Shareholders get wiped out. Creditors share the pain. The company survives. It is a collective win.
“I think we fail in our focus. We get obsessed by individual stories of hardship instead of saying let’s have an objective to have fewer stories of individual hardship, recognising that we have some and putting in place appropriate supports for the individuals.”
He views the arrival of vulture funds and the ability of Nama and other banks to sell off loans as an important part of the national recovery.
Black is not one of those annoying dynamos who gets up at five in the morning to jog and practise mindfulness before landing at their desk before seven. He laughs at the thought.
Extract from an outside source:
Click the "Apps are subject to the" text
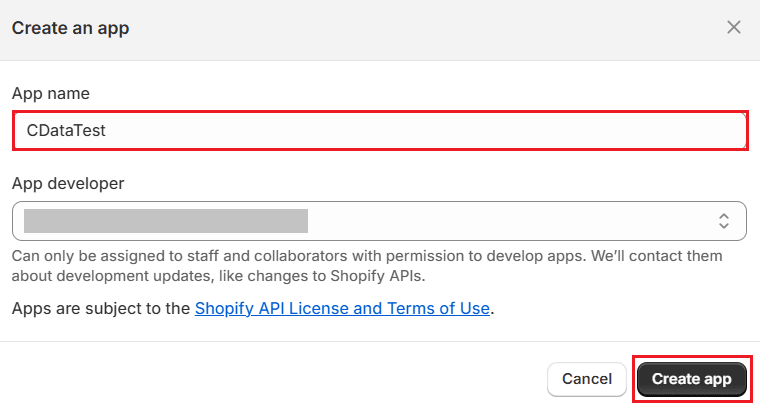Viewport: 760px width, 412px height. click(x=100, y=308)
“No, unfortunately I don’t do any mindfulness,” he says. “I have a good friend who is a psychiatrist. On one cycling trip, he showed us how to eat a nut in a state of mindfulness, and that was an interesting experience. It took us about five minutes to eat an almond – but it was a lovely almond.”
When asked if law is a dry old business, his answer is an emphatic no. “In the practice of law, you see all sorts of life and that’s what makes it interesting. And you can actually achieve an awful lot and you can uphold a lot of values.”
In terms of hot legal trends, he points to privacy and data protection law. The firm is launching a consultancy business to help businesses implement the General Data Protection Regulation, which comes into effect next year.
He bats off attempts to wheedle out of him some of the more extreme antics displayed by clients or their opposite numbers over the years, pleading poor recall.
“You always see despicable behaviour, but the law gives you tools to combat that,” he says as a sop.
“I actually think law firms and the Bar in Ireland do an awful lot of good in terms of the upholding of standards. Your first job is to support the proper administration of justice.
“I think in Ireland, that is respected, and the country is better for it.”
This article was originally published in the Sunday Business Post on Sunday, 5 February 2017. The content of this article is provided for information purposes only and does not constitute legal or other advice.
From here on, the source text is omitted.